Но на лестнице нашего Пугачева уже прижимает к стенке ещё один восточный, только что зашедший в магазин, парень. (Взаимовыручка, бунинское тяжёлое дыханье.)
Мужик сломлен.
Вот его ведут уже обратно. Он на прощание ещё раз взбрыкивает рукой, задевает по затылку зазевавшуюся среднелетнюю тётку (а не будь дурой, стой, как мы – по стеночке), тетка – в крик. Но ещё десять секунд, и всё смолкло. Только разбитые бутылки на полу да тётка трогает себя за затылок.
“Не гневайтесь, сударь: по долгу моему Я должен сей же час отправить вас в тюрьму. – Извольте, я готов; но я в такой надежде, Что дело объяснить дозволите мне прежде”.
Так написал Княжнин. И грустно представить, что сейчас нашего емельку-мужика запрут (где-нибудь в кладовке), вызовут наряд, те приедут, составят протокол, его самого в кутузку, впаяют срок – и никто, никто не будет слушать его объяснений. Что осень в этом году такая пронзительная, что нет сил дышать и хочется выпить. Что жизнь прошла, а смысла не принесла. Что семеро на одного нечестно. Что надо было просто засунуть бухло под куртку и пронести. Но он вольный человек, решил: пан или пропал. Ну вот и пропал».
Не посидел мужик с чекушкой на зелёной траве. Хотя какая зеленая трава в ноябре?
Впрочем, пора заканчивать.
Никто так не писал про сирых и убогих (про нас, про того мужика, которого поймали, про всех-всех, кто рассматривал, одинокий, в детстве обои), как уже покойный поэт Вениамин Блаженных. Что-то в нём есть то ли от кликуши, хотя кликуша всегда только женского рода, то ли от юродивого (неслучайно Вениамин Михайлович Айзенштадт взял себе этот псевдоним, да и его ещё «крутил»: сперва был Блаженных (что лучше), потом уточнил окончательно – Блаженный).

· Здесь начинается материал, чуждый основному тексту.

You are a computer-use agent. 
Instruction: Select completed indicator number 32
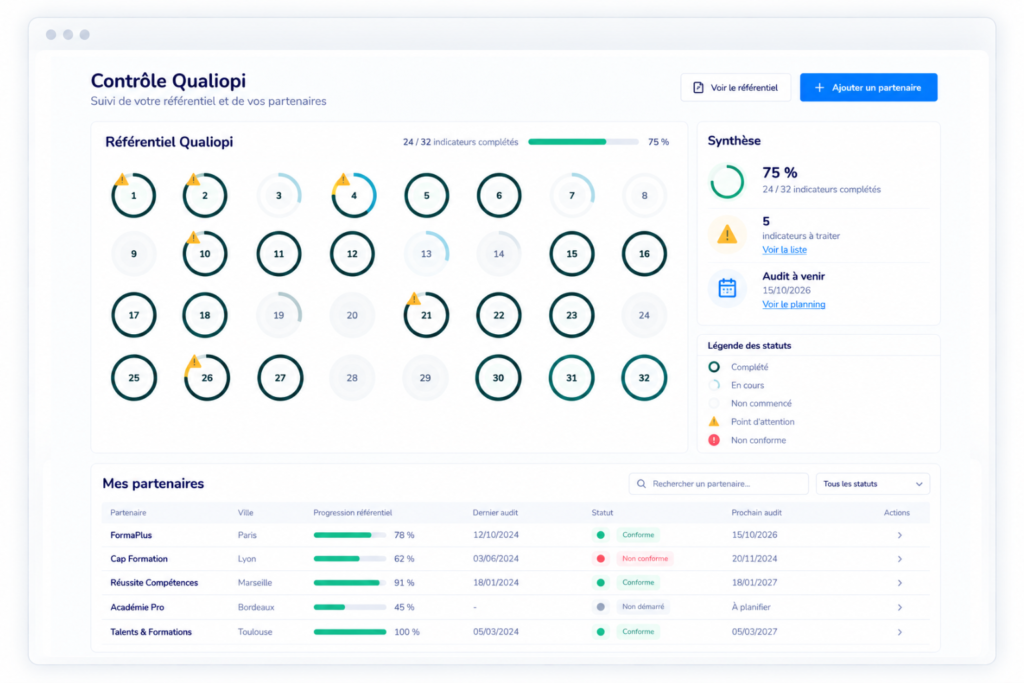(644, 377)
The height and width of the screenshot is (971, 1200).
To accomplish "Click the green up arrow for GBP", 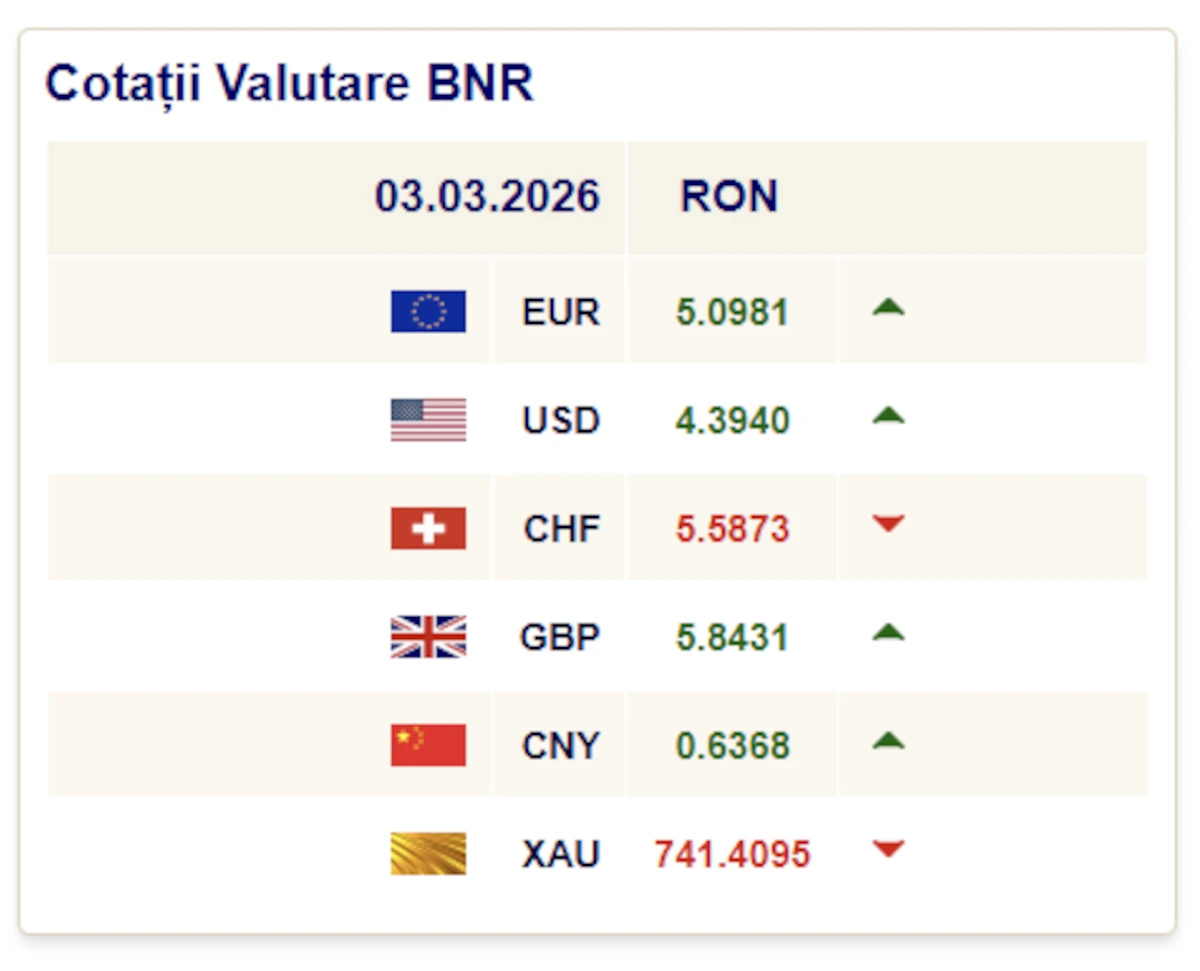I will [888, 633].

Я люблю это его стихотворение.
* * *
Воскресшие из мёртвых не брезгливы. Свободные от помыслов и бед, Они чуть-чуть, как в детстве, сиротливы В своей переменившейся судьбе. Вот мать; её постигла та же участь – Пропел ей смертный каменный рожок... Испытанная бедами живучесть В певучий рассыпается песок. Вот мать; в её улыбке меньше грусти; Ведь тот, кто мёртв, он сызнова дитя, И в скучном местечковом захолустье Мы разбрелись по дням, как по гостям. Нас узнают, как узнавали б тени, Как бы узнав и снова не узнав... Как после маеты землетрясенья, У нас у всех бездомные глаза. Но почему отец во всём судейском? На то и милость, Господи, твоя: Он, облечённый даром чудодейства, Кладёт ладонь на кривду бытия. А впрочем, он кладёт ладонь на темя – И я седею, голову клоня В какое-то немыслимое время, Где ни отца, ни мира, ни меня. О, сухо каменеющие лики! ...Смятение под маской затая, Воскресшие из мёртвых безъязыки, Как безъязыка тайна бытия.